== Given task 1 ==
In the indelible ink article, which chemical reacts with the nail and darkens when exposed to light?
== Given task 2 ==
Rewrite the part of the indelible ink article from "Nalwadi Krishnaraja Wodeyar - Founder" up to and including "for this ink.", substituting "1960s" for "1950s".
== Given task 3 ==
Carry on the indelible ink article from the point where it stops.

== Excerpted passage ==
◇ ◇ ◇ ◇

The Story Behind the Incredible Indelible Ink used to Mark Voters during Elections!

Voting this election, right India? Well, then show your finger. Oh, what is that dark mark on it? Is it the indelible ink? Why is it so stubborn? What’s the story behind it?

Hitanshu Bhatt
New Update
indelible ink

The wave of elections is going on in India and with 5 phases already done, we are sure you might have a mark on your finger if you have already voted. Ever wondered who makes this permanent ink that usually stays up to 3 days despite regular wash? Well, this is a product of Mysore Paints and Varnish Limited which was established by the name Mysore Lac and Paint Works in 1937 by Nalwadi Krishnaraja Wodeyar, the then Maharaja of Mysore province. But Mysore Paints was not the one to make this indelible ink in the first place. Confused? Read further to know the entire story. 

Nalwadi Krishnaraja Wodeyar - Founder of Mysore Lac & Paint Works (Source)

It was in the 1950s that the government of India and the Election Commission felt the need to eliminate bogus voting and develop a solution to identify voters who had already cast their ballots. In response to this appeal from the government, the Council of Scientific and Industrial Research (CSIR) began researching the production of an indelible ink. The team of CSIR scientists at the National Physical Laboratory (CSIR-NPL) in New Delhi worked rigorously and developed a chemical formula for this ink.

They used ‘silver nitrate,’ which reacts with the nail and darkens upon exposure to light, to create this ink. This water-based ink also contains a solvent like alcohol to facilitate faster drying, along with some dyes. The composition of indelible ink is optimized to diffuse into the skin spontaneously, providing a definite marking that is resistant to chemical and mechanical manipulations. According to a report from the United Nations Development Programme, the ink can remain resistant to soap, liquids, household cleansers, detergents, and other substances for up to 72 hours after application. However, the precise protocol for making this ink, including its chemical composition and the quantity of each constituent, is not widely known, according to a blog by My Gov.

How did Mysore Paints and Varnish end up manufacturing it?

◇ ◇ ◇ ◇

== Extracted entries ==
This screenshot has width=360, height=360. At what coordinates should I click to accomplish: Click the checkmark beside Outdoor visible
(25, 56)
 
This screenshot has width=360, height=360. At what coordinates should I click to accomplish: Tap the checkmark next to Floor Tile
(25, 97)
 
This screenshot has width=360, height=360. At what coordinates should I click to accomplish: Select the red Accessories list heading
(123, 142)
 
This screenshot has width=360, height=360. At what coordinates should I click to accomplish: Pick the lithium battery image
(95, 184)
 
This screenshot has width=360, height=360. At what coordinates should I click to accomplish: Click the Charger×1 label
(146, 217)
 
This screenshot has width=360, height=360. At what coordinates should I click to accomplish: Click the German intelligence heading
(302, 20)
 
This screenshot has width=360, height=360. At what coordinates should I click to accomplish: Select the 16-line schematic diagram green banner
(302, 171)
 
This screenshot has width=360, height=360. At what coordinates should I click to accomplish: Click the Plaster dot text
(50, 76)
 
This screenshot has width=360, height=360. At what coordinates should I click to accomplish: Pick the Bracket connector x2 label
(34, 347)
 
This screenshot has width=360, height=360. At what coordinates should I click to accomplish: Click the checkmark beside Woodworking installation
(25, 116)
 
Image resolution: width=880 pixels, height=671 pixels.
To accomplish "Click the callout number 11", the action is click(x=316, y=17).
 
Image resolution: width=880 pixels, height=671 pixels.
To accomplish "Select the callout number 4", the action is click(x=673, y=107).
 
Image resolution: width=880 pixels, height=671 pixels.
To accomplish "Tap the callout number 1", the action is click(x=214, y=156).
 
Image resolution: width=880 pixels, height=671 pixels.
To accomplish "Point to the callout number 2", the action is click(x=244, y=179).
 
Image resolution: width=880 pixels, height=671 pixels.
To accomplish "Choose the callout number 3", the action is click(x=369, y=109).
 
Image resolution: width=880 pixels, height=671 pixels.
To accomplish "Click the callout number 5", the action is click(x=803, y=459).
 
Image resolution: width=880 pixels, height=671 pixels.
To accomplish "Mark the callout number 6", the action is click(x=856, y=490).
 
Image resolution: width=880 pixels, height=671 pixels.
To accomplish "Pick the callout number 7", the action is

◇ ◇ ◇ ◇

== Answer 1 ==
Silver nitrate.

== Answer 2 ==
Nalwadi Krishnaraja Wodeyar - Founder of Mysore Lac & Paint Works (Source)

It was in the 1960s that the government of India and the Election Commission felt the need to eliminate bogus voting and develop a solution to identify voters who had already cast their ballots. In response to this appeal from the government, the Council of Scientific and Industrial Research (CSIR) began researching the production of an indelible ink. The team of CSIR scientists at the National Physical Laboratory (CSIR-NPL) in New Delhi worked rigorously and developed a chemical formula for this ink.

== Answer 3 ==
Workers at Mysore Paints and Varnish Ltd. bottling indelible ink
Workers at Mysore Paints and Varnish Ltd. packing indelible ink


After its invention in the 1950s, the license to manufacture this ink was given to Mysore Paints and Varnish Limited, a Karnataka government undertaking, in 1962. Since then, this has been the sole company responsible for making indelible ink and supplying it for all elections in India, big or small. Currently, each vial (bottle) is sold at a fixed rate of Rs 174 and comes in 10 ml amber-coloured plastic containers. These particular containers are necessary because the ink is photosensitive and needs to be protected from exposure to direct sunlight. In earlier times, the ink was stored in brown-coloured glass bottles, according to My Gov. “In total, 3,89,816 bottles of indelible ink were supplied in the first elections to the states for Rs. 2,27,460,” says a report by the Election Commission of India.

Different applications, same results

indelible ink story

The ink is said to be first applied on fingers rather than nails as to the current situation. 

A report from the Election Commission of India (ECI) on the first general elections (1951-52) mentioned that the ink was applied with a glass rod. To everyone’s surprise, Mysore Paints not only supplies this ink to the Indian government but also to more than 25 countries, including Canada, Ghana, Nigeria, Mongolia, Malaysia, Nepal, South Africa, and the Maldives. “However, as different countries follow different methods for applying the ink, the company supplies the ink according to customer specifications. For example, in Cambodia and the Maldives, voters dip their fingers into the ink, while in Burkina Faso, the ink is applied with a brush, and nozzles are used in Turkey,” says the My Gov website.

Although this ink has undergone many changes over numerous elections, its effectiveness remains the same. No matter how hard you try, its persistence in staying on fingers makes it one of the most integral parts of elections in the world’s largest democracy.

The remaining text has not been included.